Anschließend machten wir es uns richtig gemütlich. Die Sauna wurde auf 80 Grad hochgeheizt, im Kaminofen brannte ein Feuer und wir konnten einfach ein bisschen chillen.

In Norwegen heißt die Sauna übrigens häufig „Badstue“. Das Wort setzt sich sinngemäß aus Bad und Stube zusammen. Saunen haben im Land eine lange Geschichte und erleben seit einigen Jahren wieder einen deutlichen Aufschwung. Neben der Wärme geht es dabei oft auch um Ruhe, Gemeinschaft und eine Pause vom Alltag.

Das passte heute ziemlich gut zu uns. Draußen herrschte der gefühlte norwegische Winter, während wir drinnen zwischen Sauna und Kamin langsam wieder auftauten.

Nach den vielen Erlebnissen der vergangenen Tage war es richtig gut, einmal keinen Berg besteigen, keinen Bus retten und kein Moor durchqueren zu müssen.

Zumindest zunächst.

Der geheime Weg

Nach dem Abendessen ging es nämlich doch noch einmal hinaus in die Wildnis.

Nur wenige Kilometer von unserem Haus entfernt beginnt die Berglandschaft rund um den Rennevatn. Unsere Freizeitleitung kannte dort einen besonderen Weg. Vor vielen Jahren hatte ein Norweger ihnen gezeigt, wie man zu den hohen Klippen hinaufkommt. Eine offizielle Wanderroute mit Wegweisern, Treppen und gemütlichen Rastbänken war das natürlich nicht.

Also ging es wieder über Stock und Stein.

Nach den letzten Wanderungen sind wir inzwischen ziemlich gut darin, skeptisch zu werden, sobald jemand von einem „kleinen Weg“ oder einem „kurzen Ausflug“ spricht. Trotzdem liefen wir mit. Durch die Vegetation, über Felsen und immer weiter hinauf.

Der Weg verlangte echte Konzentration. Direkt neben unsrem Pfad ging es schließlich mehrere Meter nach unten.

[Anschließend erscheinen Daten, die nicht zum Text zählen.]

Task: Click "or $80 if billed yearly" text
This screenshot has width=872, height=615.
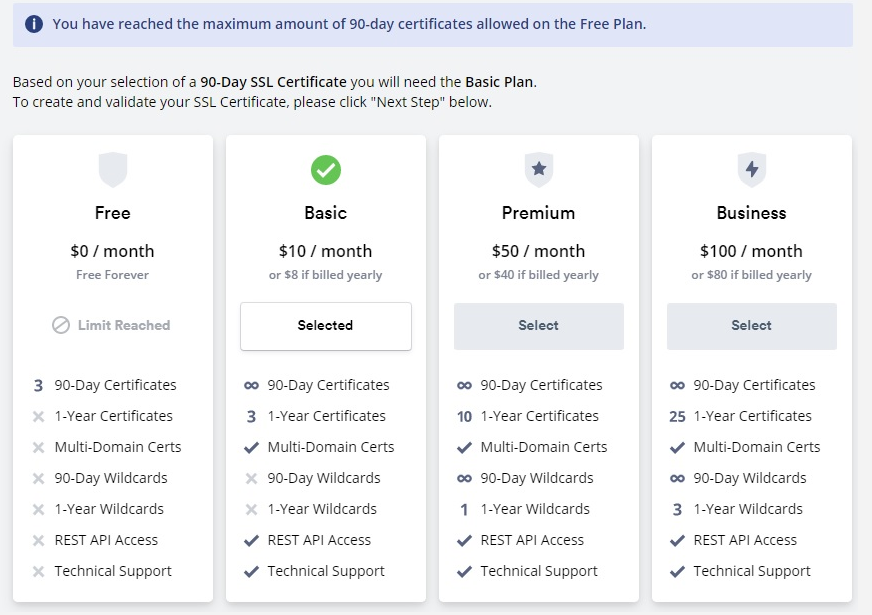Action: pos(751,275)
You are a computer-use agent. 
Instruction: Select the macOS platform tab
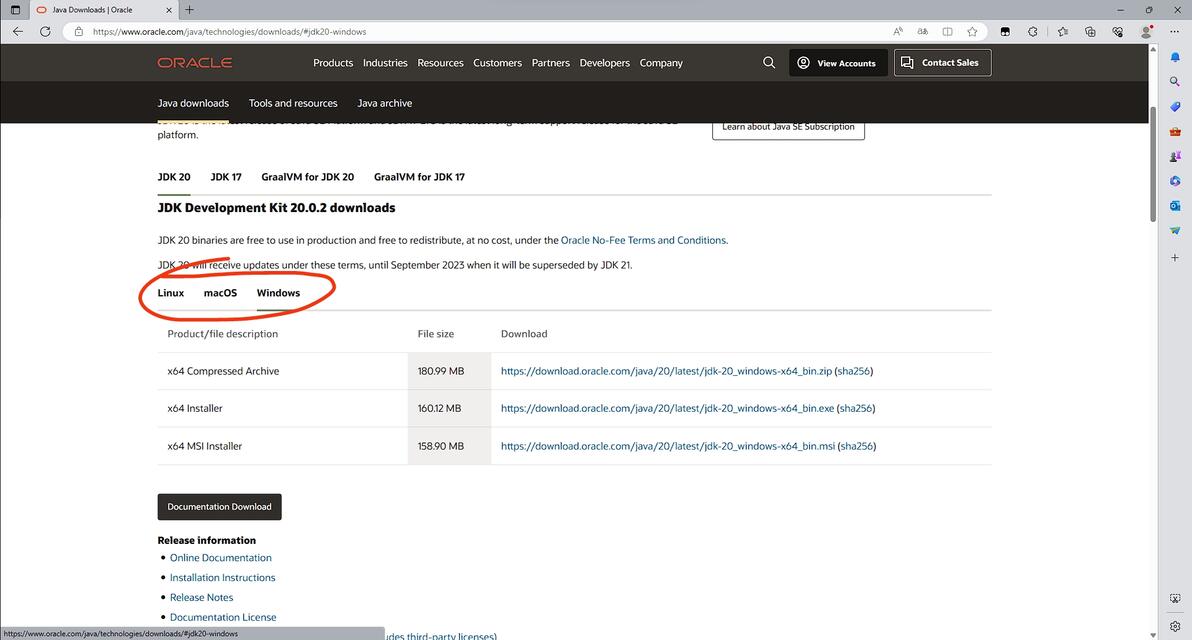click(220, 293)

Aber als wir oben ankamen, war aber sofort klar, weshalb wir dorthin gelaufen waren.

Eine Aussicht, die man nicht vergisst

Vor uns öffnete sich die Landschaft. Ein riesiger Bergkamm, eine abgrundtiefe Schlucht und eine Perspektive, die auf keinem Foto genauso wirkt wie in dem Moment, in dem man selbst dort oben steht.

Wir waren erst noch laut, haben geredet und uns gegenseitig auf die Aussicht aufmerksam gemacht. Irgendwann wurde es dann ruhiger. Manche Orte schaffen das einfach. Man steht da, schaut hinaus und merkt, wie groß diese Welt ist.

Solche Augenblicke erlebt man tatsächlich nur wenige Male im Leben.